Kumar also noted that companies that have successfully set up remote work infrastructures have done so holistically. “If you look at companies like BaseCamp or GitLab… they are completely remote,” he explained. “They set everything up so that there is no HQ, and your whole way of working has to be different. If you look at remote as a kind of a “proxy by electronics” for doing things that you would have done in person, then it’s less effective. I think that a lot of people even now think that, okay, well we are doing remote now, but we plan to be back in the office as soon as we can. In that case, I don’t really consider them to be remote. They’re only remote because of circumstances. But a company like BaseCamp has always been remote. They don’t care where they hire from, and that’s a different skill set. 

I look at GitLab as kind of a model too; I think they do it right.” added Mantle. They are one hundred percent remote and remain a high-performing, transparent company. Everything they do (they have a “playbook”) is all accessible online.  

Measuring productivity

When Kumar and Mantle finally addressed the question of productivity, they cautioned the audience to first tread carefully. 

“If you start telling people you’re going to measure productivity and don’t do it carefully, you will lose a lot of people very quickly, especially engineers.”

Kumar adds, “I talk about productivity as three things. First, it’s an outcome that you want, but that outcome can be different. For instance, there’s a difference between developer productivity and development productivity. If you’re looking at development productivity, you might be looking at your whole product team and thinking about, okay, well, how effectively does that team as a whole deliver value? But if you’re a VP of engineering, looking at your engineering team, you may have a different set of things that you want to look at as your productivity outcome, such as how fast you deliver or what the quality is, etc. So you have to start with the desired outcome and be clear about what you’re measuring productivity for. And it may have different systems for measuring  productivity at these different levels of granularity. And you want to have a framework of measurements and measures telling you what things you care about. You want to make that framework very transparent to everybody on the team so that they understand what is being measured and why. And then, finally, you need a measurement system with very accurate and actionable data that is trusted by the people working in the process.”

Key rules of productivity

Kumar and Mantle left the panel with a final, overarching rubric summarizing the keys to productivity.

  • It’s not a number, it’s a framework
  • Make your desired outcomes explicit
  • Use a few, stable KPIs, and many supporting indicators 
  • Have a mix of leading and trailing indicators
  • Include perceptual measures
  • Make the framework transparent to your organization

Having laid out such helpful and critical information, Kumar and Mantle concluded by advising the attendees that the very best indicators will only take you so far. 
“It’s the results that count, it’s not the metrics,” offered Mantle. 

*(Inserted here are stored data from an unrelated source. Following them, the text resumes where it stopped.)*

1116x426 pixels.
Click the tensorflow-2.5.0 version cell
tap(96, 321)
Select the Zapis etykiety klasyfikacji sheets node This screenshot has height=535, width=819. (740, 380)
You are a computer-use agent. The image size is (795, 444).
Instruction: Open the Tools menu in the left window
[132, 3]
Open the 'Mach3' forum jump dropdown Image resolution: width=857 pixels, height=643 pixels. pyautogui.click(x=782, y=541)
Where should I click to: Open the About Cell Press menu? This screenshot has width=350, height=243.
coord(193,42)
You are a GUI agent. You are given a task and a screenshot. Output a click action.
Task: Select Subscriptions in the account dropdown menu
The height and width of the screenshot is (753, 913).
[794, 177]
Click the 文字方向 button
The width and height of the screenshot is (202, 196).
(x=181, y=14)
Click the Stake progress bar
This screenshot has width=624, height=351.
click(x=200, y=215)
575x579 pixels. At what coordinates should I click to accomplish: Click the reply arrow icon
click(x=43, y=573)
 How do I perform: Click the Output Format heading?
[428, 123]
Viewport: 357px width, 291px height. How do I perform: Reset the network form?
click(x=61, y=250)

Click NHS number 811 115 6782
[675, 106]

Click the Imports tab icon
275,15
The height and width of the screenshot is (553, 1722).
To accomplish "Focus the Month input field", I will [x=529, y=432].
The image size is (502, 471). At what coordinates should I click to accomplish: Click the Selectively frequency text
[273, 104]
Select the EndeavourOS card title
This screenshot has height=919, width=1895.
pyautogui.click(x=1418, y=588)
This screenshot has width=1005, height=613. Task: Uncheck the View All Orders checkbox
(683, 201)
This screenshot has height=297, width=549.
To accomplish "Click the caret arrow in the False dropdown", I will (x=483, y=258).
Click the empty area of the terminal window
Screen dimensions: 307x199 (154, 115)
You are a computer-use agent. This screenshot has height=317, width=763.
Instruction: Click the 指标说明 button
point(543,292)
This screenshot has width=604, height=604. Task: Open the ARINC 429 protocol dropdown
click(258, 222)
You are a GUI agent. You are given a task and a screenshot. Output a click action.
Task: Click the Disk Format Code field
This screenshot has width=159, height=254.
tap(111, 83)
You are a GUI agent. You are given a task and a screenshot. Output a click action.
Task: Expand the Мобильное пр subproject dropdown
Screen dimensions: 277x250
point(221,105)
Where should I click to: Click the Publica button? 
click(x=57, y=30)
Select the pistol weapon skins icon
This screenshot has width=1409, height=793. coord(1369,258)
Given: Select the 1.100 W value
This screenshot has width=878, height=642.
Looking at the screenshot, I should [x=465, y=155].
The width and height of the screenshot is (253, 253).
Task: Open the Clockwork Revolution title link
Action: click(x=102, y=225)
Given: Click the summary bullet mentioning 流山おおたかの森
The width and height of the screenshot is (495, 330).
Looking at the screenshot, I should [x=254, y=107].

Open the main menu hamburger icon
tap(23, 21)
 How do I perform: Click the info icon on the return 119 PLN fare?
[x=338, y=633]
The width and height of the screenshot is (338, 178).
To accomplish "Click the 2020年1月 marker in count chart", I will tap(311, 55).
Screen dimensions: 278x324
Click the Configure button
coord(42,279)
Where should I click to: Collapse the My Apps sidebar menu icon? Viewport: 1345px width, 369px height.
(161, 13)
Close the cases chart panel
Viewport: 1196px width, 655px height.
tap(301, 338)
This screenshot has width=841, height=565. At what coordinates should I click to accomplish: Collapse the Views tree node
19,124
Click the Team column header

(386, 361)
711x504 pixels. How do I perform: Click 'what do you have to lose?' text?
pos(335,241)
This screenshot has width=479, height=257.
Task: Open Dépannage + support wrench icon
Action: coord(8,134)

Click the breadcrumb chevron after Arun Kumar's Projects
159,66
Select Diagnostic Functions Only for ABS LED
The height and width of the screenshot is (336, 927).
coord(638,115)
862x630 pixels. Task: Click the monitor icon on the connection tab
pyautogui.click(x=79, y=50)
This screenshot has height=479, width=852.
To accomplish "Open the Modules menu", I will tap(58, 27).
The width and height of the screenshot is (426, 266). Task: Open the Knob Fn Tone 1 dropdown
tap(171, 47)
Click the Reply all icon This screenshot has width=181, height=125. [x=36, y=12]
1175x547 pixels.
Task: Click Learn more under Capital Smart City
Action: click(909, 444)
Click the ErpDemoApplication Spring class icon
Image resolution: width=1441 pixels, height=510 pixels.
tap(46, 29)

Nevertheless, this TechKnowCon panel offered another helpful framework for considering the most critical organizational and operational issues in the industry. We learned that it’s critical to define outcomes before creating metrics, that good data can help bridge the transition to remote work, that foundational benefits are distinct from motivational factors, and that productivity metrics should be offered and explained to employees as transparently as possible.